YOUR INSTRUCTIONS » Leave out the pictures and repeat exactly the lines from the one containing "Task: Open more options on the first reply" through the final line of the listing below.
==========
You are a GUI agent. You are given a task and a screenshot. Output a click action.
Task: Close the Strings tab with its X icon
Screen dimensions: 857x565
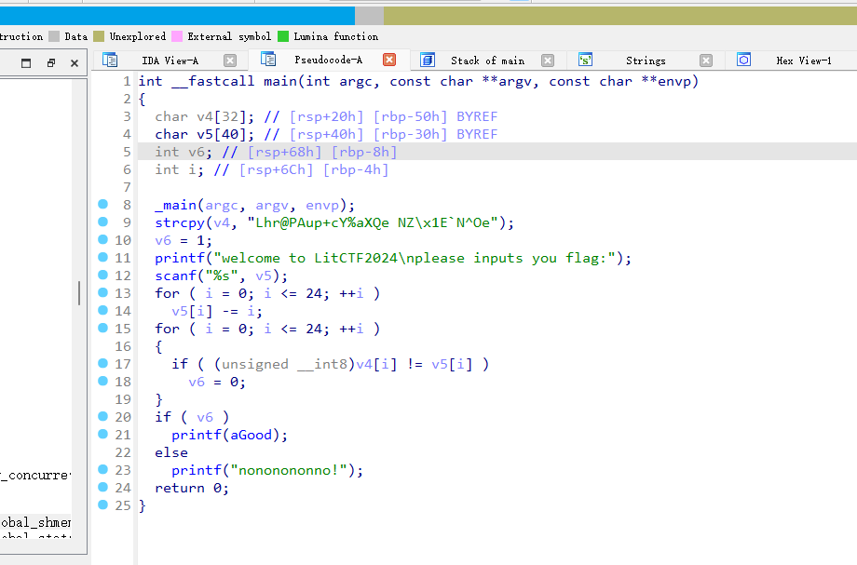pyautogui.click(x=705, y=59)
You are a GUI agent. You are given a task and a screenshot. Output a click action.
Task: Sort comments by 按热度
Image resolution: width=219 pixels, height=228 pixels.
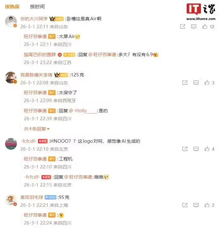12,7
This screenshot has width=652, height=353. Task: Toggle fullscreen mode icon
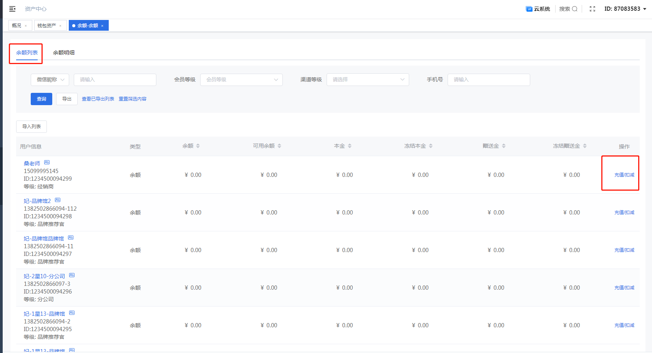592,9

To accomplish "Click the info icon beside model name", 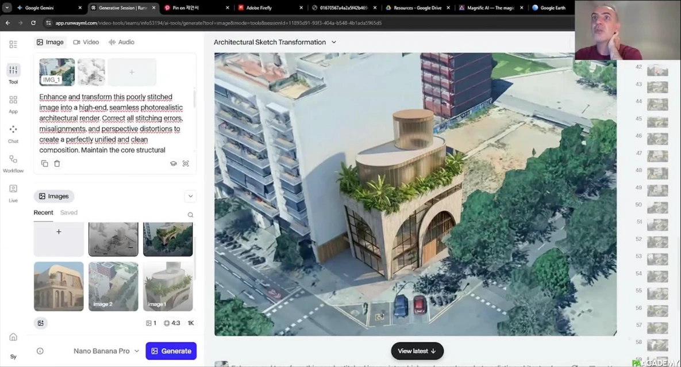I will click(40, 351).
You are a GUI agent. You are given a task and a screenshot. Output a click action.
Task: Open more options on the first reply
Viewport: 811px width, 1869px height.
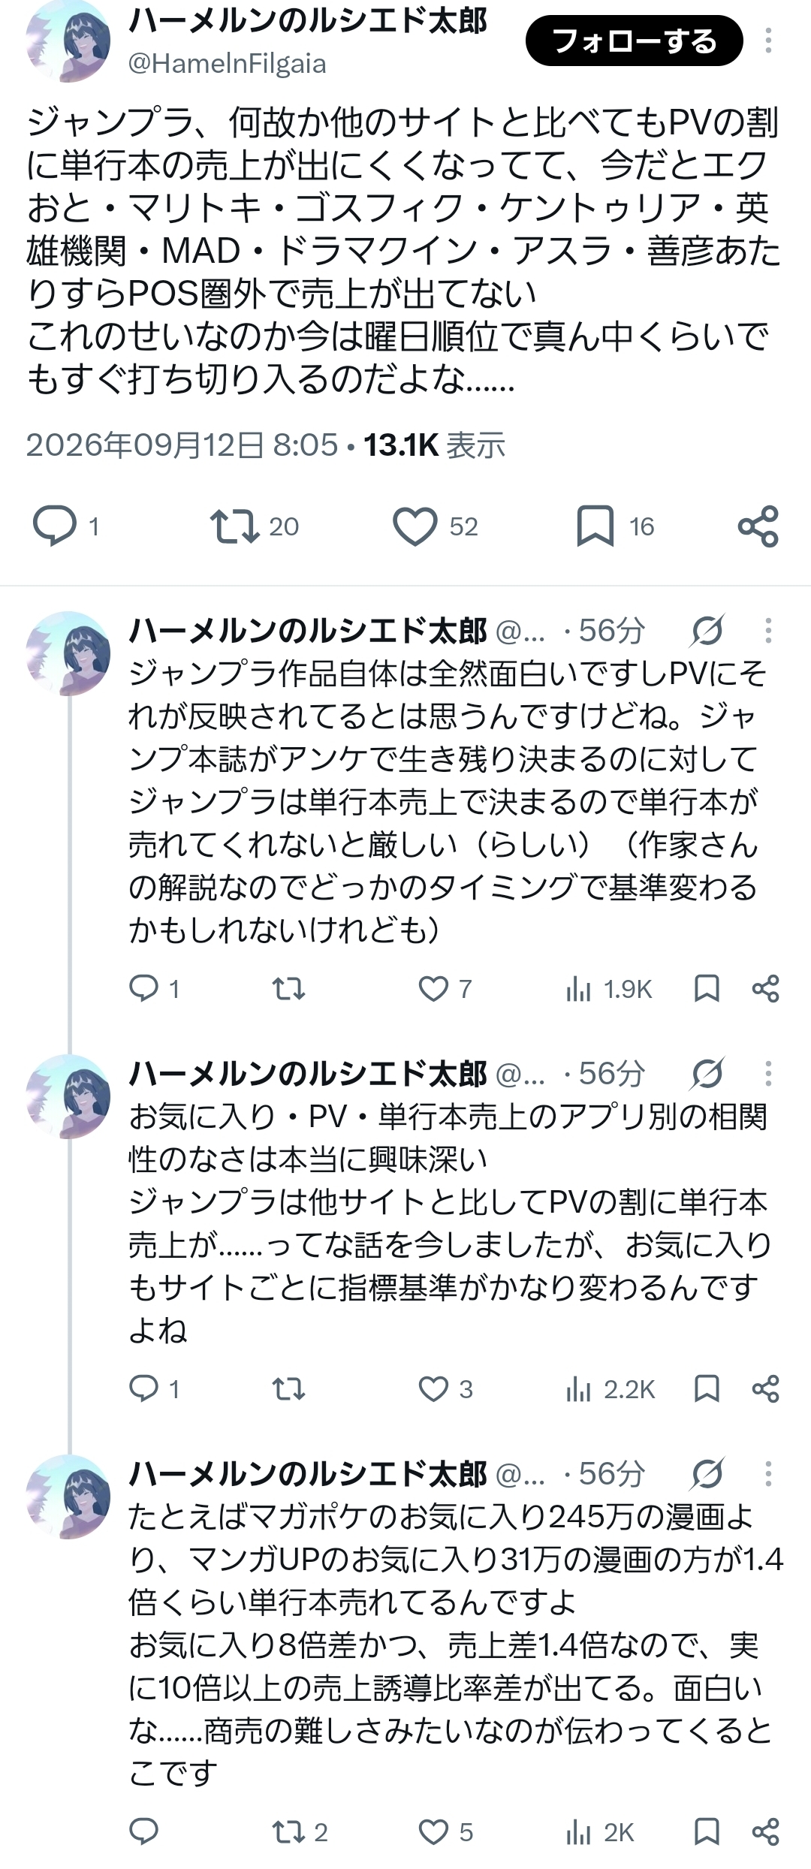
==========
REPLY TO THE TASK »
Task: Open more options on the first reply
Viewport: 811px width, 1869px height.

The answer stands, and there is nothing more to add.